───── Dataset
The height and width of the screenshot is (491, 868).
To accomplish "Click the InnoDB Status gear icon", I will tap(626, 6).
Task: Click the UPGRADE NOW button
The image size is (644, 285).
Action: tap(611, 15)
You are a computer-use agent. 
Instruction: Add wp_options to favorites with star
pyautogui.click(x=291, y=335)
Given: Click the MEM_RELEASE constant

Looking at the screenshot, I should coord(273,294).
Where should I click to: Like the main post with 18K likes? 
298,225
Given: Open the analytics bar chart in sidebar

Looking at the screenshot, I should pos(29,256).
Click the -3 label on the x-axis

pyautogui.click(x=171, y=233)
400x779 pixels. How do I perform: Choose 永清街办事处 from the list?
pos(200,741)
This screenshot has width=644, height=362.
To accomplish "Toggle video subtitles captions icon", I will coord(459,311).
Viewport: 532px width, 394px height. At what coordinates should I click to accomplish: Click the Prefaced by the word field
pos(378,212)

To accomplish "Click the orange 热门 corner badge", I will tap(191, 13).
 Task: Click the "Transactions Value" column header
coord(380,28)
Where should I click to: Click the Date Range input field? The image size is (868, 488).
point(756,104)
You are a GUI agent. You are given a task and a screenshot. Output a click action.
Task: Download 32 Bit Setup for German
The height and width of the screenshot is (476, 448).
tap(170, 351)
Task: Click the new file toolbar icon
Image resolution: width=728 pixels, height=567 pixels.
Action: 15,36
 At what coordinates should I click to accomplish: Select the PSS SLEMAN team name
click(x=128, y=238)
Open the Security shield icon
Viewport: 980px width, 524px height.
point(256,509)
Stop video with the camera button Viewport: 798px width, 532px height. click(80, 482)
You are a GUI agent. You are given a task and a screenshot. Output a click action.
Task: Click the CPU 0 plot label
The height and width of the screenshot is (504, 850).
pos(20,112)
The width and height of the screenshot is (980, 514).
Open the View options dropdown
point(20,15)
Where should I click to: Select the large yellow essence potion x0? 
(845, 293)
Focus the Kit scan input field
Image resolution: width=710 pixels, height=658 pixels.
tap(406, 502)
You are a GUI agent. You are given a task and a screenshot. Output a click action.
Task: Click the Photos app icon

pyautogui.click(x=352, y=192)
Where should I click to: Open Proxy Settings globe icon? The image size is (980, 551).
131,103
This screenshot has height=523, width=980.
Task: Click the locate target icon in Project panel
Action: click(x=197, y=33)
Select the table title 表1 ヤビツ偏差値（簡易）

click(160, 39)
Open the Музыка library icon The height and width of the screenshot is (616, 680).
──────────
What you will do: Rewrite all of the rows above as a numbered list, omitting the blank lines.

Exercise result:
1. The height and width of the screenshot is (491, 868).
2. To accomplish "Click the InnoDB Status gear icon", I will tap(626, 6).
3. Task: Click the UPGRADE NOW button
4. The image size is (644, 285).
5. Action: tap(611, 15)
6. You are a computer-use agent. 
7. Instruction: Add wp_options to favorites with star
8. pyautogui.click(x=291, y=335)
9. Given: Click the MEM_RELEASE constant
10. Looking at the screenshot, I should coord(273,294).
11. Where should I click to: Like the main post with 18K likes? 
12. 298,225
13. Given: Open the analytics bar chart in sidebar
14. Looking at the screenshot, I should pos(29,256).
15. Click the -3 label on the x-axis
16. pyautogui.click(x=171, y=233)
17. 400x779 pixels. How do I perform: Choose 永清街办事处 from the list?
18. pos(200,741)
19. This screenshot has width=644, height=362.
20. To accomplish "Toggle video subtitles captions icon", I will coord(459,311).
21. Viewport: 532px width, 394px height. At what coordinates should I click to accomplish: Click the Prefaced by the word field
22. pos(378,212)
23. To accomplish "Click the orange 热门 corner badge", I will tap(191, 13).
24.  Task: Click the "Transactions Value" column header
25. coord(380,28)
26. Where should I click to: Click the Date Range input field? The image size is (868, 488).
27. point(756,104)
28. You are a GUI agent. You are given a task and a screenshot. Output a click action.
29. Task: Download 32 Bit Setup for German
30. The height and width of the screenshot is (476, 448).
31. tap(170, 351)
32. Task: Click the new file toolbar icon
33. Image resolution: width=728 pixels, height=567 pixels.
34. Action: 15,36
35.  At what coordinates should I click to accomplish: Select the PSS SLEMAN team name
36. click(x=128, y=238)
37. Open the Security shield icon
38. Viewport: 980px width, 524px height.
39. point(256,509)
40. Stop video with the camera button Viewport: 798px width, 532px height. click(80, 482)
41. You are a GUI agent. You are given a task and a screenshot. Output a click action.
42. Task: Click the CPU 0 plot label
43. The height and width of the screenshot is (504, 850).
44. pos(20,112)
45. The width and height of the screenshot is (980, 514).
46. Open the View options dropdown
47. point(20,15)
48. Where should I click to: Select the large yellow essence potion x0? 
49. (845, 293)
50. Focus the Kit scan input field
51. Image resolution: width=710 pixels, height=658 pixels.
52. tap(406, 502)
53. You are a GUI agent. You are given a task and a screenshot. Output a click action.
54. Task: Click the Photos app icon
55. pyautogui.click(x=352, y=192)
56. Where should I click to: Open Proxy Settings globe icon? The image size is (980, 551).
57. 131,103
58. This screenshot has height=523, width=980.
59. Task: Click the locate target icon in Project panel
60. Action: click(x=197, y=33)
61. Select the table title 表1 ヤビツ偏差値（簡易）
62. click(160, 39)
63. Open the Музыка library icon The height and width of the screenshot is (616, 680).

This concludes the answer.